Pesticides : l’Anses défend son rôle de protection

Le directeur général de l’Anses, l’Agence de sécurité sanitaire, Benoît Vallet, prend rarement la parole publiquement sur le sujet sensible de la régulation des pesticides. Mais voilà des mois que cette instance, placée sous la tutelle de trois ministères, se voit mise en cause par les deux principaux syndicats agricoles, la FNSEA et la Coordination rurale.
Ils l’accusent de mettre en difficulté des filières en interdisant des pesticides pour lesquels il n’existe pas d’alternatives. Autre grief : l’agence devancerait parfois les autorités européennes dans ses décisions de retrait de produits et pénaliserait de ce fait la « Ferme France » par rapport à ses homologues des autres États membres.
Critiques des politiquesDepuis la crise agricole de l’hiver dernier, ces critiques ont été relayées à demi-mot ou ouvertement par plusieurs personnalités politiques, y compris par des membres des gouvernements successifs. L’actuelle ministre de l’agriculture, Annie Genevard, a franchi un pas supplémentaire en s’abstenant de condamner une opération menée en novembre 2024 par la FNSEA pour murer symboliquement l’entrée des sièges de l’Anses et de l’Inrae, l’Institut national de recherche pour l’agriculture, l’alimentation et l’environnement.
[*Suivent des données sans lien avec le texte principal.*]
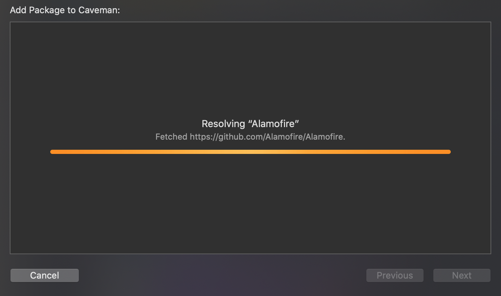Click the final Alamofire segment of the URL

[x=324, y=137]
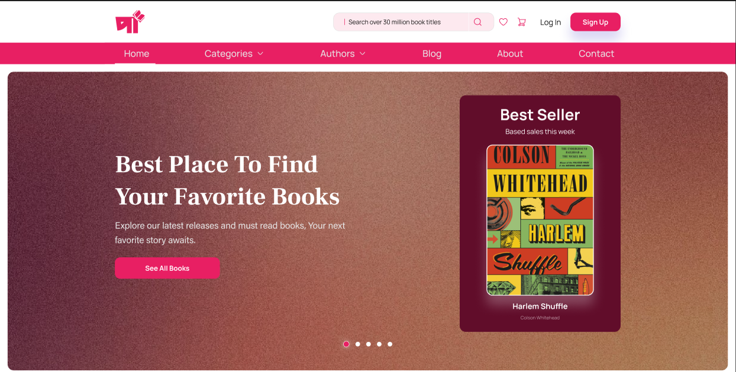Expand the Categories dropdown chevron
Viewport: 736px width, 372px height.
click(x=260, y=54)
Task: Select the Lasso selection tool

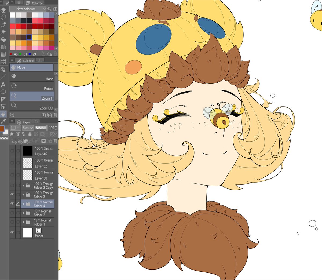Action: click(3, 17)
Mais c’est une proposition de loi qui a poussé Benoît Vallet à sortir de sa réserve. Porté par les sénateurs Laurent Duplomb (LR) et Franck Menonville (Union centriste), le texte, qui vise à « lever les contraintes à l’exercice du métier d’agriculteur », retire des marges de manœuvre à l’Anses.
Des compétences transférées du ministère à l’Anses en 2014Pour comprendre ce qui est en jeu, il faut remonter en 2014. Le ministre de l’agriculture de l’époque, Stéphane Le Foll, décide de confier à l’Anses le pouvoir de délivrer et de retirer les autorisations de mise sur le marché des pesticides – pouvoir qui était jusqu’alors entre les mains du ministère. Pour Laurent Duplomb, cette décision est responsable d’une partie des maux auxquels est confrontée l’agriculture française.
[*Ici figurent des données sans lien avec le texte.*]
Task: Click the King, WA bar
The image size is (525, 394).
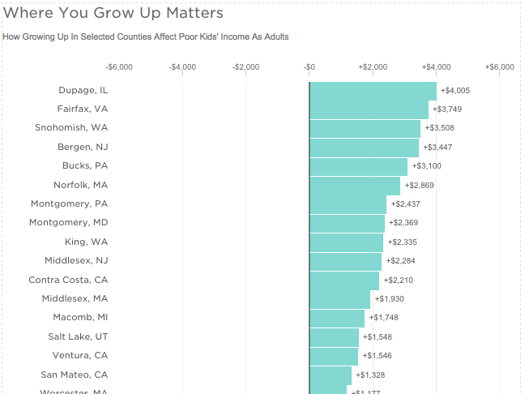Action: pos(346,242)

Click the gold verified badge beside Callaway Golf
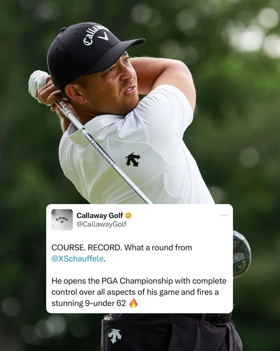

La première version de la proposition de loi redonnait la main au ministre de l’agriculture qui avait, dans certaines conditions, la possibilité de suspendre une décision de l’Anses. La version finale votée par le Sénat le 27 janvier ne va pas aussi loin mais restreint tout de même les pouvoirs de l’agence.
Elle doit ainsi informer le ministère des demandes d’autorisation ou de prolongement qu’elle reçoit, ainsi que de ses projets de décision. Surtout, la proposition de loi confirme la mise en place d’un « conseil d’orientation de protection des cultures », organisme dont la création avait déjà été annoncée par Annie Genevard en décembre 2024.
Risque d’interférences entre enjeux sanitaires et économiquesCette nouvelle instance pourrait demander à l’agence de se pencher en priorité sur certains produits phytophamarceutiques. « De ce fait, le conseil pourrait interférer dans notre calendrier d’examen des autorisations de mise sur le marché des pesticides. Si cela se concrétise, cela viendra fragiliser notre système sanitaire », a affirmé Benoît Vallet lors d’une conférence de presse, le 24 février.
La composition de ce conseil inquiète aussi le directeur général. « Y siégeraient des représentants de l’industrie et des filières, ce qui pose un problème déontologique car cette instance leur donnerait une capacité d’influence sur nos décisions, a souligné Benoît Vallet. Il faut se souvenir que les agences sanitaires, dont l’Anses, ont été créées pour séparer les intérêts sanitaires des intérêts économiques et mettre ainsi fin aux interférences observées dans différentes affaires, que ce soit l’amiante, le sang contaminé ou encore le chlordécone. » Cet insecticide autorisé jusqu’au début des années 1990 dans les plantations de banane des Antilles est responsable d’une contamination massive des ressources en eau et des populations.
Avec la création d’un tel conseil, l’agence redoute ainsi que les enjeux économiques prennent le pas sur les enjeux sanitaires. Ce qui donc marquerait une rupture et un recul. Et ce d’autant plus que la loi d’orientation agricole, votée définitivement le 20 février, consacre le principe « pas d’interdiction (de phytosanitaires, NDLR) sans solution », porté par la FNSEA.
Benoît Vallet rappelle que le ministère peut toujours faire usage du système de dérogation. Dans des situations exceptionnelles, un produit peut ainsi être autorisé durant une durée maximale de cent vingt jours. L’Anses sera-t-elle entendue ? Réponse dans quelques mois : la proposition de loi des deux sénateurs sera débattue à l’Assemblée nationale au printemps.